南町奉行としての取り締まりは厳しく、おとり捜査を常用したことから、江戸の町民からは、「マムシの耀蔵」あるいは、官職の「甲斐守」の「甲斐(かい)」と名前の「耀蔵」の「耀」をひっくり返してつなげた「妖怪」と呼ばれて恐れられ、また嫌われました。当時、北町奉行だった遠山景元(金四郎、いわゆる「遠山の金さん」)が天保の改革に批判的な態度を取ると、耀蔵は水野と協力して、遠山を北町奉行から大目付に転任させます。大目付は北町奉行より上の役職ですが閑職で、表向きは昇進ながらも遠山を北町奉行から追ったのです。のち遠山は耀蔵の失脚後に南町奉行として復帰しています。

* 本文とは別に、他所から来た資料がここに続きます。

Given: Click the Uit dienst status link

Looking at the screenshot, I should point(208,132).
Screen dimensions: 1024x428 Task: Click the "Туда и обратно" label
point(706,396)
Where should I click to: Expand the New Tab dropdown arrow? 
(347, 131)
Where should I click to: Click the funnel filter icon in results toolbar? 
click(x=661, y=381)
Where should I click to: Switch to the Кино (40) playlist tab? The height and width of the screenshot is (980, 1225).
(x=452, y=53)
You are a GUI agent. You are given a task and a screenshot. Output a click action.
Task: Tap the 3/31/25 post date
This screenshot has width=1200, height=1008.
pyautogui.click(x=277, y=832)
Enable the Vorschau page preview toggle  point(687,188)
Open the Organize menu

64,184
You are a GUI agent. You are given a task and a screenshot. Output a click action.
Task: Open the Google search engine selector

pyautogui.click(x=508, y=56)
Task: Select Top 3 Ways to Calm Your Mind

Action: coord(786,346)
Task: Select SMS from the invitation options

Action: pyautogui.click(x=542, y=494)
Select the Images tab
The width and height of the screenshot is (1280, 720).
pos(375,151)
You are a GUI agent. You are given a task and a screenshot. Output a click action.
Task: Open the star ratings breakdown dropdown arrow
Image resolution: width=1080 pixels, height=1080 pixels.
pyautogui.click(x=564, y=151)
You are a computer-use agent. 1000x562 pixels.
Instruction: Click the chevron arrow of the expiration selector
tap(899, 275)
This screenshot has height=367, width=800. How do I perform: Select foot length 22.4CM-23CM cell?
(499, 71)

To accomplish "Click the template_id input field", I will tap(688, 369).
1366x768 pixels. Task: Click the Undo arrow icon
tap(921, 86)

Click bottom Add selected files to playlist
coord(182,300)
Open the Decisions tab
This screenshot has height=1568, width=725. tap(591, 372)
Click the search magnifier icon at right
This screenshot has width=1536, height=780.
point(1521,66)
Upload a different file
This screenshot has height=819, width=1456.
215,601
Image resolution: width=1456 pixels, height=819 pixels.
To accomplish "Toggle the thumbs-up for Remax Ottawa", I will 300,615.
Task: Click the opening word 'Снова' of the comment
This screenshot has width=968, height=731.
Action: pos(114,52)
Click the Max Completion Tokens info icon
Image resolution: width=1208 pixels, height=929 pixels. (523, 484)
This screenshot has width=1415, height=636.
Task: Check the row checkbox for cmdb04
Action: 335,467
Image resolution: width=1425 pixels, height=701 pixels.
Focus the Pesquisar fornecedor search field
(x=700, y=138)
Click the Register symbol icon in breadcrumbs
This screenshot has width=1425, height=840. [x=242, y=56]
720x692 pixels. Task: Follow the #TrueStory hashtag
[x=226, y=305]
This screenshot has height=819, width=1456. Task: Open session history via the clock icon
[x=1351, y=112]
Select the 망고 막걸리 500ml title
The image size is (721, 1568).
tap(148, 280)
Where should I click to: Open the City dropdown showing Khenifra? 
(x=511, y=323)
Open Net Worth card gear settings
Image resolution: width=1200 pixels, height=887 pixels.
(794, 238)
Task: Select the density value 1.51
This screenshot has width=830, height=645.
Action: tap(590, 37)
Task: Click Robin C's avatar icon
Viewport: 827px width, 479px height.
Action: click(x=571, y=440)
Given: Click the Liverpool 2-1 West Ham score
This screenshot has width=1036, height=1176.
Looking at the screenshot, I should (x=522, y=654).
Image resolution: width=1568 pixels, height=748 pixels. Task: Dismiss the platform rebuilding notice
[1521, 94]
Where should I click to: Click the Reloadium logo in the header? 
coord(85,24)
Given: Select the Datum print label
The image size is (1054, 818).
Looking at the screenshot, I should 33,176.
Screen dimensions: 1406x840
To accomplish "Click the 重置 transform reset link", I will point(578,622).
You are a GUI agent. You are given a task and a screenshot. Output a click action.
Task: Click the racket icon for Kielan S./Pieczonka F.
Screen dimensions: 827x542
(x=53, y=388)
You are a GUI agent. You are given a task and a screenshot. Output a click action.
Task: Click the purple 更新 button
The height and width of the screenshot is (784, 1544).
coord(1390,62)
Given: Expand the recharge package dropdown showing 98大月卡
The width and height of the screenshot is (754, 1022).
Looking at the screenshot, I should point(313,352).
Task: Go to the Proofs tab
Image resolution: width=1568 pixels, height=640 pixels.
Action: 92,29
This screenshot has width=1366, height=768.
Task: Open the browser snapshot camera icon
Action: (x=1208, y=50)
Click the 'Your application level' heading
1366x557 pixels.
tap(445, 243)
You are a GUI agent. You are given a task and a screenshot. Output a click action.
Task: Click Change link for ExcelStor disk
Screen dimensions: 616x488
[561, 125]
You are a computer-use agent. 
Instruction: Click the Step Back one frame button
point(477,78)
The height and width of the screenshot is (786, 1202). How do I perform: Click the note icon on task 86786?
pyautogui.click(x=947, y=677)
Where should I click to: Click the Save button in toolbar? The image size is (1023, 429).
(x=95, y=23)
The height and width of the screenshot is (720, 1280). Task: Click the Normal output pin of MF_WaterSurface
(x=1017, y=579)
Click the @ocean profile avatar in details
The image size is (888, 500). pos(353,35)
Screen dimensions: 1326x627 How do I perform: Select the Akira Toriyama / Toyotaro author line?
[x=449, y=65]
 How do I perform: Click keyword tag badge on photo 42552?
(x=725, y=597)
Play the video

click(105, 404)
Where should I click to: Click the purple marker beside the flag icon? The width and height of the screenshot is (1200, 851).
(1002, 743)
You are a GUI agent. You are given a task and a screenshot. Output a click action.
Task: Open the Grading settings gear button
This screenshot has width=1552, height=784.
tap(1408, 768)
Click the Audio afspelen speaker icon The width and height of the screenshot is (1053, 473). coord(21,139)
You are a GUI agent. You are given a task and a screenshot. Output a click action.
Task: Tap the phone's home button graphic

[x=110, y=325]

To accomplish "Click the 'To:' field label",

天保の改革が失敗に終わると、耀蔵は水野を売って反水野派に寝返り、水野が失脚したあともその地位を保ちます。しかし、半年後に水野が老中に返り咲くと一変、1845年、水野により有罪とされ、財産没収のうえ、讃岐丸亀の京極氏に預けられます。

長く幽閉の身となり、初めは厳しい監視がつきますが、幕末のころには監視も緩みます。林家の出であったことから学識豊富で、漢方の心得もあり、丸亀藩士に学問を教えたり、領民の治療をしたりしたため、丸亀では慕われていました。明治になると恩赦を受けますが、「自分は将軍によって配流の身となったのであるから、将軍の命を受けなければ自分の罪は解かれない」と言って周囲を困らせたと言います。その後は東京に戻り、明治六年に死去します。七十八歳。